Indeed, we have become so beset with ambient fear in recent decades that Donald Trump’s rise to the White House would be inexplicable without it. Too many people, abetted by the media, focus on the man: That’s a mistake. The proper focus needs to be on what has happened to our culture that has allowed a man like that to become President—and what it may lead to next. Alas, in modern historical cases where demagogues have oozed their way to power by harvesting fear, they have often solved small problems—making the trains run on time, muffling the cacophony of democratic debate, maybe next building a “big, beautiful wall”—only at the cost of themselves soon becoming a much greater problem.

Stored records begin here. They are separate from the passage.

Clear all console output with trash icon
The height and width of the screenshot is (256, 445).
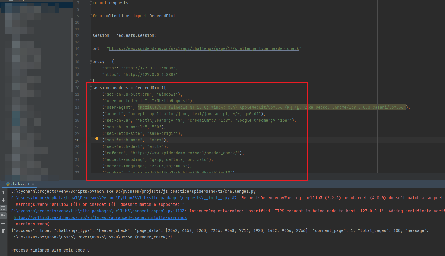pos(3,231)
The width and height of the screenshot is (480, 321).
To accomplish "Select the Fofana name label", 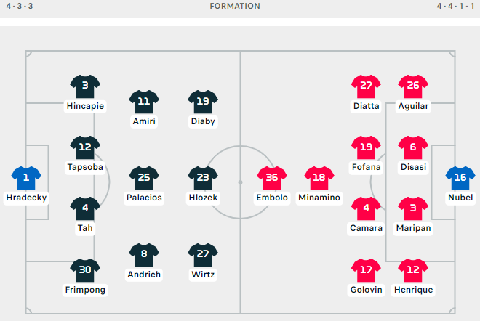I will point(366,167).
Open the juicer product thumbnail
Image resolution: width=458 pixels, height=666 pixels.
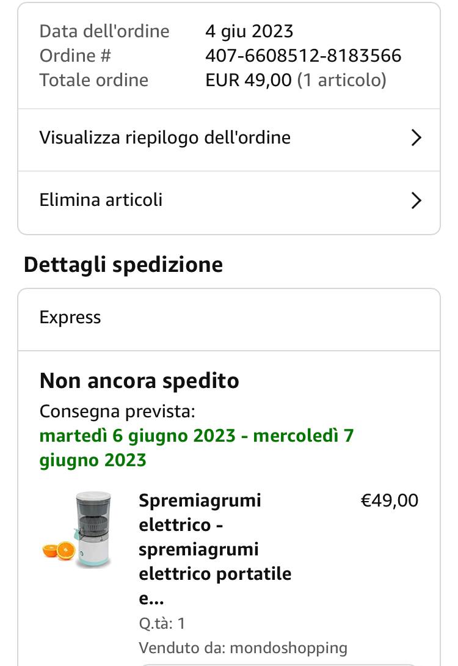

Are we there yet? American democracy is not in imminent jeopardy but American liberal democracy—predicated on the rule of law, individual rights, and tolerance for dissent—does seem up for grabs in a way it has never been in my lifetime. The willful trashing of U.S. postwar grand strategy takes us anew into a world based not on a U.S.-led Western rules-based order, but on a ragged concert of great powers with zones of influence in which power-based relationships alone define relations between big and small nations. We’ve been there before and we’re still here to tell of it—but earlier epochs of balance-of-power realism did not proceed in a world with nuclear weapons.
So, should we be afraid? Yes. But understand that what we think we fear may not exhaust its real sources. We should realize that Donald Trump is a symptom of deeper dysfunctions as well as a multiplier of dysfunction in the false guise of an insurgent, supposedly anti-elitist savior.
More important, we should acknowledge that our fear is necessary, for without it we become passive victims of our own bewilderment. We can still work our way out of the mess we’re in, with fear as our fuel. But to do that we must understand and tame our fear, not let it drive us crazy—even despite events like Saturday’s murder of eleven Jewish worshippers in a Pittsburgh synagogue. For many people, naturally enough, the difference can sometimes be a thin line.
A substantially truncated version of this essay appeared in the Philadelphia Inquirer on July 22, 2018.
1. There is clearly a connection between ambient fear in a given society and its effects on social trust. Usually, to use Robert Putnam’s basic vocabulary, the more fear the more narrow bonding trust there is—the misnamed “tribal” phenomenon—and the less bridging trust. I have discussed the possible sources of social trust depletion in the United States in “In Way Too Little We Trust,” TAI Online, December 13, 2017. For those who prefer their analysis in French, see “Pourquoi n’avons-nous pas confiance en grand-chose?” Commentaire, N° 164, Hiver 2018-19.